CLIP-ONNX
It is a simple library to speed up CLIP inference up to 3x (K80 GPU)
Usage
Install clip-onnx module and requirements first. Use this trick
!pip install git+https://github.com/Lednik7/CLIP-ONNX.git
Example in 3 steps
- Download CLIP image from repo
!wget -c -O CLIP.png https://github.com/openai/CLIP/blob/main/CLIP.png?raw=true
- Load standard CLIP model, image, text on cpu
import clip
from PIL import Image
# onnx cannot work with cuda
model, preprocess = clip.load("ViT-B/32", device="cpu", jit=False)
# batch first
image = preprocess(Image.open("CLIP.png")).unsqueeze(0) # [1, 3, 224, 224]
text = clip.tokenize(["a diagram", "a dog", "a cat"]) # [3, 77]
- Create CLIP-ONNX object to convert model to onnx
from clip_onnx import clip_onnx, attention
clip.model.ResidualAttentionBlock.attention = attention
visual_path = "clip_visual.onnx"
textual_path = "clip_textual.onnx"
# ['TensorrtExecutionProvider', 'CUDAExecutionProvider', 'CPUExecutionProvider']
onnx_model = clip_onnx(model, providers=["CPUExecutionProvider"], # cpu mode
visual_path=visual_path, textual_path=textual_path)

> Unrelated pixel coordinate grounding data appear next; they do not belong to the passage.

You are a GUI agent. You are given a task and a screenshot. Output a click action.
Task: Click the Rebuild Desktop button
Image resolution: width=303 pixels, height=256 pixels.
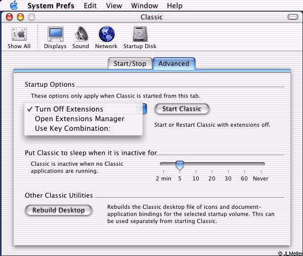(59, 210)
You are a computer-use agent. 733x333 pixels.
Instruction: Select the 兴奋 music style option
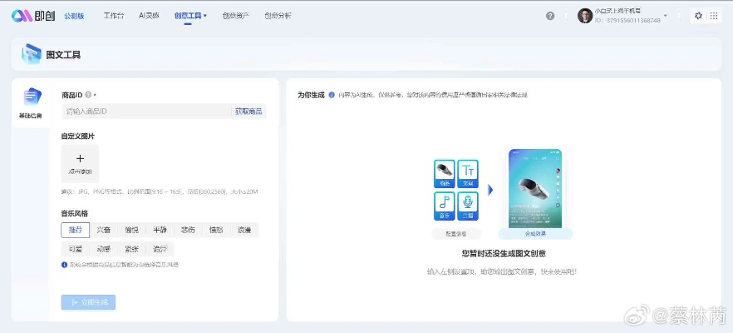103,230
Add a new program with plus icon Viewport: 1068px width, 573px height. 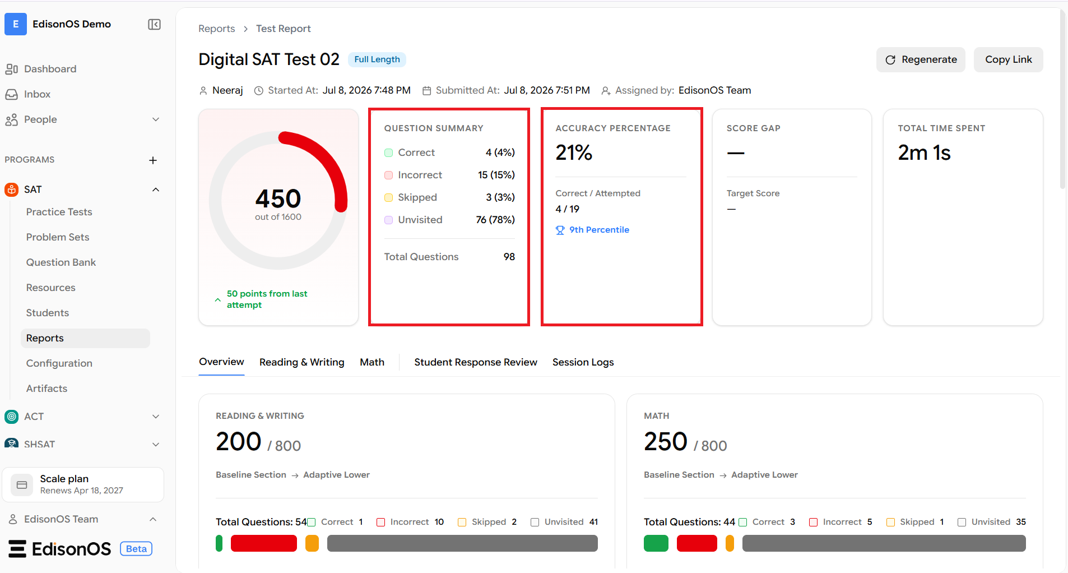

onnx_model.convert2onnx(image, text, verbose=True)
onnx_model.start_sessions()
- Use for standard CLIP API. Batch inference
image_features = onnx_model.encode_image(image)
text_features = onnx_model.encode_text(text)
logits_per_image, logits_per_text = onnx_model(image, text)
probs = logits_per_image.softmax(dim=-1).cpu().numpy()
print("Label probs:", probs) # prints: [[0.41456965 0.29270944 0.29272085]]
Enjoy the speed
Examples
See examples folder for more details
Some parts of the code were taken from the post. Thank you neverix for this notebook.